At the scaffold they have already lit the flame. Richard stares into it, although in the sunlight it seems feeble, scarcely like something that would burn a man’s heart and entrails. He remembers the fire he had felt inside himself, on the day of Smithfield; now he, too, feels like a thin flame that a slight breeze might easily snuff out. Richard wonders if John Ball had felt like that, when he preached on Blackheath—if he too had known himself filled with light. He wonders if that light still burns within him now.
His flame will be extinguished today.
Richard had expected jeering, from the crowd, although as Ball finally comes into view, dragged on a wooden frame behind a horse, there is only a murmur that rustles through the crowd like dead leaves blowing across stony ground. Tresilian rests a hand on Richard’s shoulder, just for a moment, in a gesture that might be a paternal reassurance, but the slight pressure he applies might also be a stern warning: now is not the time for mercy.
If you let this continue, he had said, the blood will be on your hands.

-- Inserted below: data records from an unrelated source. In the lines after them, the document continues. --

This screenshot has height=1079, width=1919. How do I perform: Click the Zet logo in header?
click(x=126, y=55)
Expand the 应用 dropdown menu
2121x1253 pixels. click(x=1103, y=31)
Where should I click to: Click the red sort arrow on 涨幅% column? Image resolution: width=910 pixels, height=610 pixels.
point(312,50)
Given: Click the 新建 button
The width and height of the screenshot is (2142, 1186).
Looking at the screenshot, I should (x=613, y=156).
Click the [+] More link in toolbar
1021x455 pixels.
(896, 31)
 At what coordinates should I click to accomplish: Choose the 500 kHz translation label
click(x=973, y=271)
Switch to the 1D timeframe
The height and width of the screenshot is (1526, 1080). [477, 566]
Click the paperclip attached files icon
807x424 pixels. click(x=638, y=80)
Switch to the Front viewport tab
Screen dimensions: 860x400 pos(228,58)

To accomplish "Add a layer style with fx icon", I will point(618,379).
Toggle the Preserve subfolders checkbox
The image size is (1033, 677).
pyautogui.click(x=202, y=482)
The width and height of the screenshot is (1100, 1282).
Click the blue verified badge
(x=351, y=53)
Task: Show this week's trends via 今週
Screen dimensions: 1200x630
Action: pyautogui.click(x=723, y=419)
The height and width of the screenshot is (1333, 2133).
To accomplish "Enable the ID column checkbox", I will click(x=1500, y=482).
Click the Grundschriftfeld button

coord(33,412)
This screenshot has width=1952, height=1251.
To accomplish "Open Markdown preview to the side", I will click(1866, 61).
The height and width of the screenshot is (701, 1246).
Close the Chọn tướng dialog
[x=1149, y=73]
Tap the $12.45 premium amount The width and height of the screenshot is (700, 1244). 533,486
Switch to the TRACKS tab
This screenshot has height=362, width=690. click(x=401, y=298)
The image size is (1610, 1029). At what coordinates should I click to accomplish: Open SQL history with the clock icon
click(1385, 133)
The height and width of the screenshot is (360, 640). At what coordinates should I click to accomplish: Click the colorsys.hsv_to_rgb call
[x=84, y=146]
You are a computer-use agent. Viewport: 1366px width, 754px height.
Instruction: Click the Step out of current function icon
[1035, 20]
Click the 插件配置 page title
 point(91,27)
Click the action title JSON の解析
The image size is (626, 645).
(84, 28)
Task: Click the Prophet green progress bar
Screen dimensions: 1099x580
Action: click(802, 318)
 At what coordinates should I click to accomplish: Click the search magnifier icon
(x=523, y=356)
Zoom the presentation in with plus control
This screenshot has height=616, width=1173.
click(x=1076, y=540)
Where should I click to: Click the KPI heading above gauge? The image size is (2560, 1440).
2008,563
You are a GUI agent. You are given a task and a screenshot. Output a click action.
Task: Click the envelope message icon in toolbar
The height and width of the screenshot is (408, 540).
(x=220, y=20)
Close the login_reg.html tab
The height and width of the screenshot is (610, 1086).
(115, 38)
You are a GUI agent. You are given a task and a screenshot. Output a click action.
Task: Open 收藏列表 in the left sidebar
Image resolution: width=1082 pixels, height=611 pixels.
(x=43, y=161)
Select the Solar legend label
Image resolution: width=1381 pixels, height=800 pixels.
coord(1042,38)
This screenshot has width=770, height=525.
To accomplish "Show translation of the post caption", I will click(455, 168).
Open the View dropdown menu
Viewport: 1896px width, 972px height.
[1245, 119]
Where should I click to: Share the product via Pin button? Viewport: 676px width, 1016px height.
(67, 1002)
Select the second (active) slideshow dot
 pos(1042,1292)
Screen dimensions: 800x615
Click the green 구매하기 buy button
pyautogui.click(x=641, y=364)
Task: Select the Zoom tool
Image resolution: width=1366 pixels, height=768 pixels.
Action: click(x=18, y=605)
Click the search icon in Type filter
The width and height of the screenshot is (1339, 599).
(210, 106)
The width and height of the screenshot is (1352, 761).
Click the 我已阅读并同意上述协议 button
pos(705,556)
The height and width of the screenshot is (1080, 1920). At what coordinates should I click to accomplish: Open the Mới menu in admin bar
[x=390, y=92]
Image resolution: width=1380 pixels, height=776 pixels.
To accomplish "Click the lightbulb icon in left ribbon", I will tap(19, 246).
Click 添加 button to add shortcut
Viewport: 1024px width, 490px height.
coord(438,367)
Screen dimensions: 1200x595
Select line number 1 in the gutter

John Ball, though bruised from his ignominious journey, mounts the scaffold as if he were ascending the altar to say mass. He is not a big man, like Wat Tyler had been, although he looks as though he had once been well-fed, before extended imprisonment. His face is bruised in a way it had not been, during his trial. As the executioners strip him to the waist, his eyes meet Richard’s and Richard feels, for an instant, as if it is he who were being stripped bare.
This is in your name, Richard tells himself. You cannot look away.
Ball is given the chance to speak, one last time: to make a confession, or to plead for mercy and thus entertain the crowd. But when he steps forward, he is brief, and his voice is steady, firm. His flame has not been extinguished yet.
“Brothers and sisters,” he says, in his thick Yorkshire burr. “You have heard my message by now. I would say the one thing I have said again and again. God has made no distinction of men, between bondmen and free men. But the Evangelist tells us that our Lord—our only Lord, Christ who is in heaven, has said: ‘whoever receiveth not you, neither heareth your words, go ye from that house and city, and scatter the dust of your feet. Truly I say to you, it shall be more sufferable to the land of men of Sodom and of Gomorrah in the day of judgment, than to that city.’ And so I say the same unto you. Now is the time, appointed to me by God, in which I will cast off the yoke of bondage, and recover liberty.”
He steps back, offers his wrists to be bound, and inclines his head to receive the noose.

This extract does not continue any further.